Commissioner Hester Peirce of the United States Securities and Exchange Commission is known for her work on the regulator’s approach to crypto, enough to have earned the moniker “CryptoMom.” On Thursday, Feb. 6, she presented a new proposal looking to build a safe harbor for networks in their infancy seeking to avoid classification as securities.
On Feb. 10, Cointelegraph got the chance to speak with the commissioner at greater length about her goals and hopes for the proposal.
What is a safe harbor and why don’t firms want tokens to be securities?
Briefly, Peirce’s proposal seeking to give tokens run by core developer teams some time to build out early-stage networks that are decentralized enough to avoid classification as securities.
Currently, Peirce is saying that such a network should make itself known to the SEC but have three years to establish itself as decentralized before having to worry about classification as a security. However, while avoiding classification as a security — and thus dodging the SEC’s extensive requirements for trading securities publicly — the core developers of such a network in its early phases would need to publicize its intentions to become decentralized and make other disclosures known, including investment by initial parties.
Explaining her logic to Cointelegraph, Peirce said, “The system that we’ve set up now makes it really hard for legitimate projects to move forward.”
In her initial proposal, she compared the application of securities framework to certain tokens to treating a pair of shoes as a security if the shoe manufacturer teased the prospect of ads with a famous athlete.
Peirce argues that the fact that people buy a new token hoping its value will rise should not inherently leave the token’s initial team on the hook for reporting to the SEC in the same way that a company issuing public stock has to.
This calls into question the Howey Test, the SEC’s traditional metric for judging whether an asset is a security. Based on the 1946 SEC v. Howey case, Peirce views it as inappropriate for crypto: “People are pretty frustrated with having to apply the Howey test in this particular context.”
What tokens are involved?
Specifically? The commissioner hedged. “I don’t want to speak to any specific project,” she said. As when Peirce spoke with Cointelegraph in December, she declined to comment on Telegram, the subject of an ongoing legal action by the SEC.

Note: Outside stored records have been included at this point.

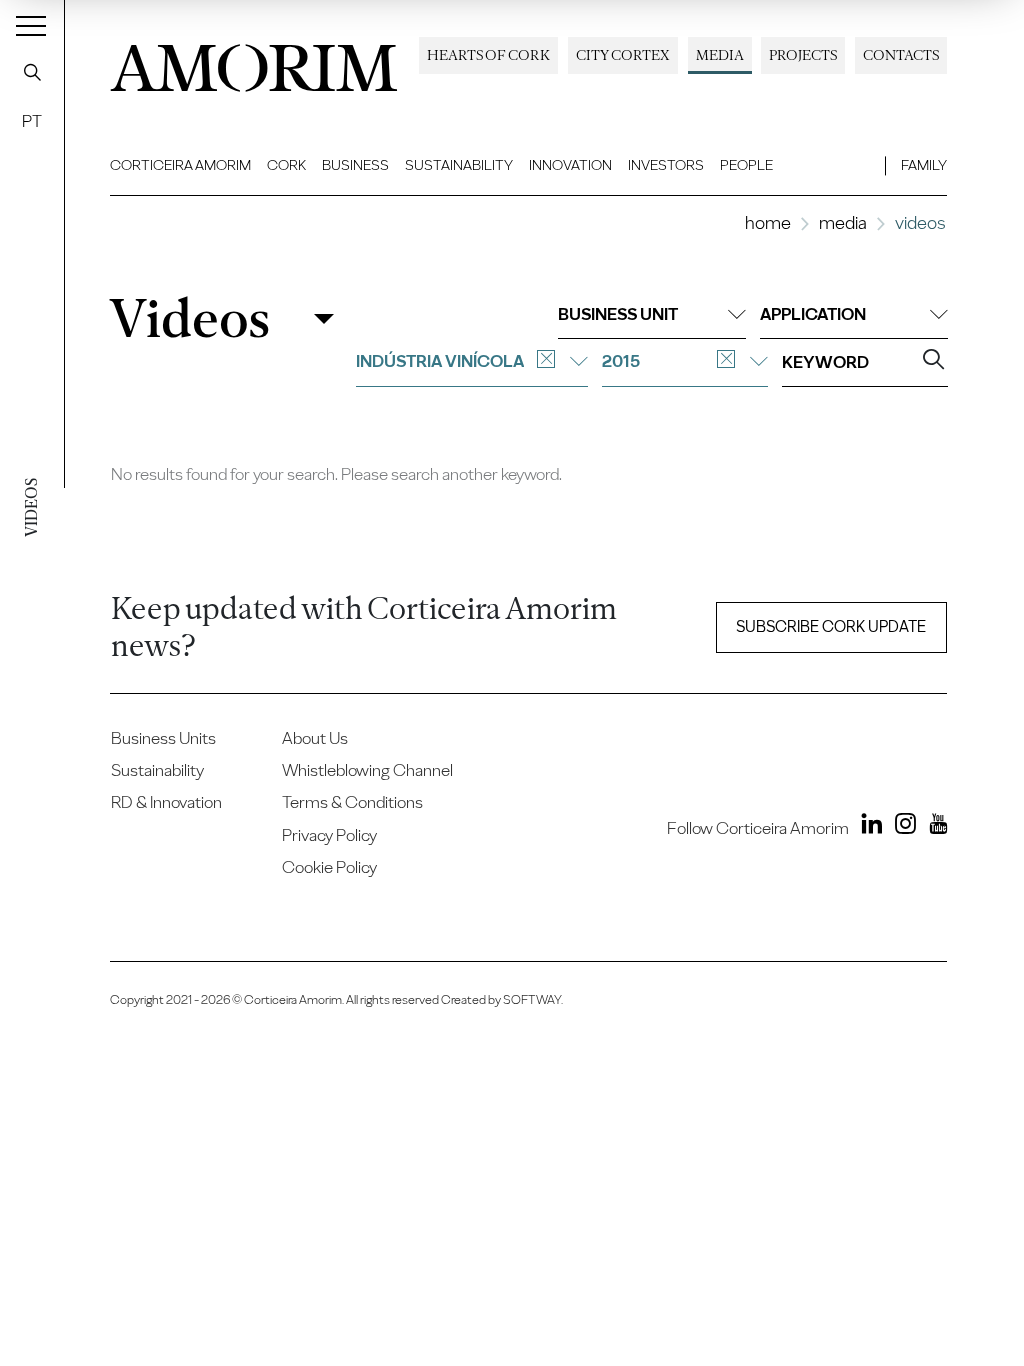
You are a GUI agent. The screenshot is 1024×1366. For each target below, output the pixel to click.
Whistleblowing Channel (367, 770)
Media (720, 55)
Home (768, 222)
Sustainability (459, 165)
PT (32, 121)
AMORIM (254, 62)
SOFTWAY (532, 999)
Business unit (618, 314)
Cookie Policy (329, 867)
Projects (803, 55)
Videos (189, 318)
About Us (315, 738)
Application (813, 314)
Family (924, 165)
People (746, 165)
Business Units (163, 738)
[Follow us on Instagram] (900, 827)
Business (355, 165)
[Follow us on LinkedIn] (867, 827)
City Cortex (623, 55)
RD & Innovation (166, 802)
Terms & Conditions (352, 802)
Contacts (901, 55)
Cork (286, 165)
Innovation (570, 165)
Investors (666, 165)
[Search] (32, 72)
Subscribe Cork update (831, 626)
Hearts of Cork (488, 55)
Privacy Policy (329, 835)
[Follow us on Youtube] (933, 827)
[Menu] (31, 25)
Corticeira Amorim (180, 165)
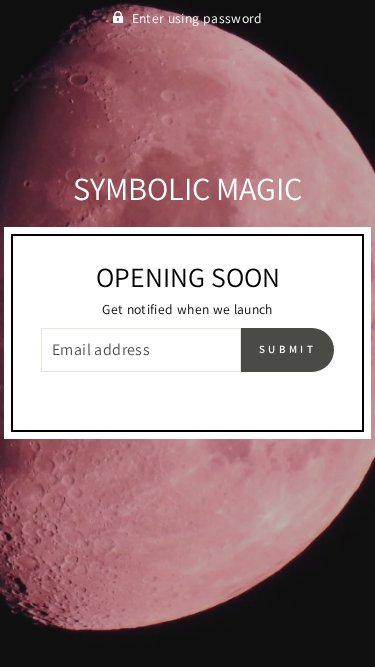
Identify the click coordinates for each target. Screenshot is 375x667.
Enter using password (197, 18)
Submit (287, 349)
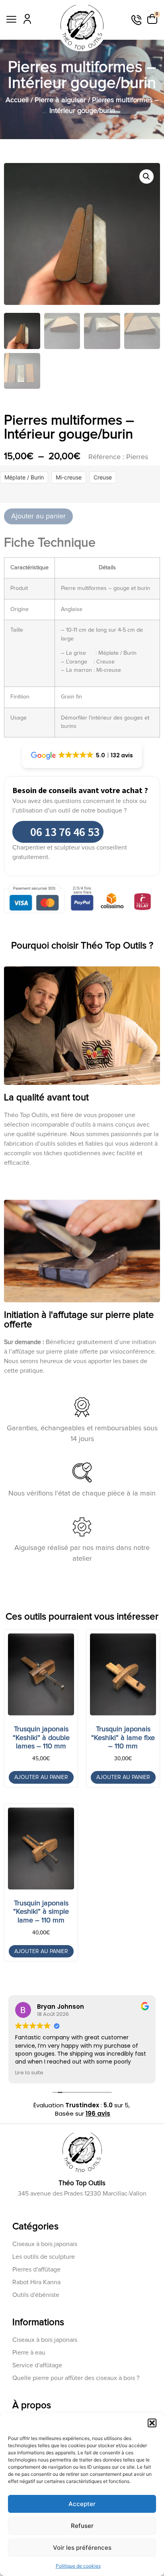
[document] (82, 1288)
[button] (152, 2423)
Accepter (82, 2504)
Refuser (82, 2525)
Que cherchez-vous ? (51, 1353)
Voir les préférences (82, 2547)
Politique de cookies (78, 2566)
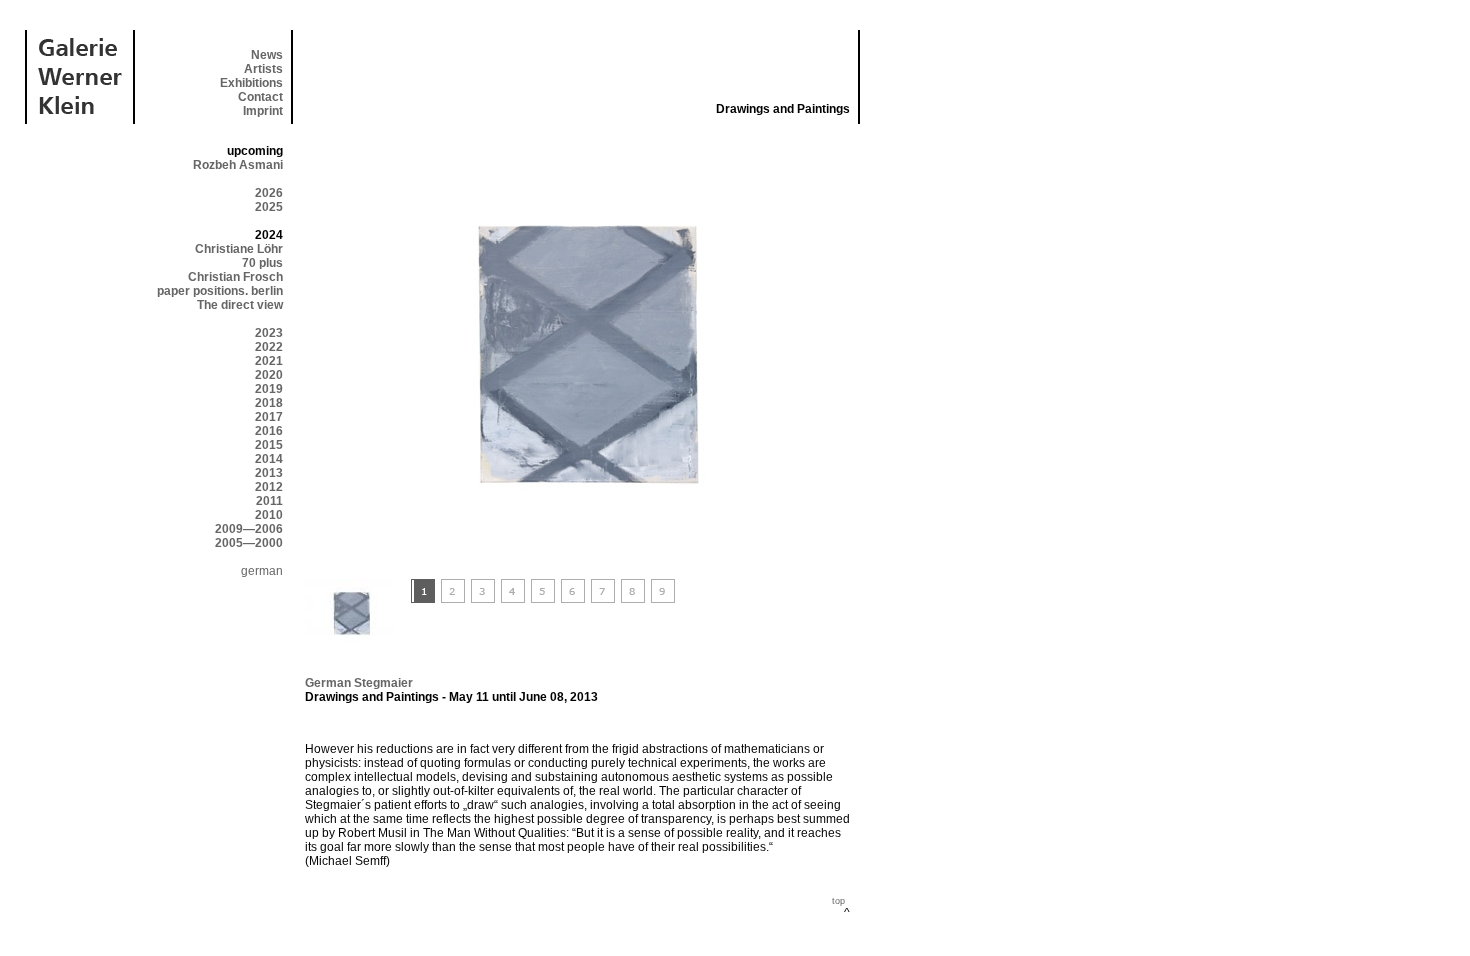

It is, however, hard not to see this as linked to cases like Telegram’s proposed open network and associated GRAM, or the controversial relationship between Ripple Labs and XRP. Ripple is the principal developer and holder of XRP but stubbornly insists that the token itself predates the company, according to some to dodge the SEC’s active pursuit of the company.
Another case that comes to mind is the SEC’s September settlement with block.one — a $24 million fine that was largely seen as a slap on the wrist but which still centered on the question of how much the firm’s initial coin offering (ICO) of $4 billion in EOS qualifies as an investment in the company itself or its professed vision of a decentralized network.
Despite her unwillingness to name names, Peirce broadly hoped to give more latitude to good actors. While shuddering at a return to the 2017 ICO boom, she did hope to balance the two tasks of “Making sure that token purchasers are protected but at the same time making sure that there’s a path forward.”
Founding teams: The good, the bad and the reporting
The proposed safe harbor does not eliminate all reporting obligations for firms trying to set up ICOs. As Peirce initially announced, it “protects token purchasers by requiring disclosures tailored to their needs.”
These disclosures would theoretically include information on how the network, and — critically relevant to treatment as securities — what sort of stake the initial teams building networks would control. Speaking to a hypothetical applicant, Peirce said, “We want you to tell us, initial team, how many tokens you have and could have.”
Disclosure information tailored to decentralized networks would free early-stage projects from comprehensive reporting requirements while still sorting out bad actors and fraudulent projects, Commissioner Peirce hopes. “To the extent that frauds try to take advantage of it, it gives a very clear route to find those frauds,” she said of the safe harbor.
For the time being, the commissioner makes it clear that many hurdles remain before any true safe harbor rule goes into effect. The first thing she needs is reactions.
Peirce encouraged people to reach out to her to comment on the proposal. “My door is open,” she said. “I need people to weigh in and say whether this would even work.” Broadly, she felt that the industry had been positive in reaction, citing a Financial Times opinion piece by Jemima Kelly as a notable exception. That piece described industry positivity dismissively:
“Enthusiastic commentary on the development has of course been spewing into our already sagging inbox.”
Based on the speed with which the industry reacted — including Kelly’s scornful reaction, as well as words of support from industry non-profit Coin Center — it was obvious that Peirce’s proposal had circulated well in advance of its official release.
In the same way, however, that Peirce dodged commenting on specific token projects that the safe harbor would apply to, she was vague about which sort of companies or lobbying organizations had weighed in on the proposal in advance. “I have had conversations with folks as we’ve been thinking about this,” was as specific as she would get.
For the time being, the proposal remains Peirce’s, not the SEC’s. Regarding moving the proposal to the four other commissioners, Peirce referred to the challenge of “convincing them that we can both achieve this and allow programs to move forward” as critical to turning the proposal into practice.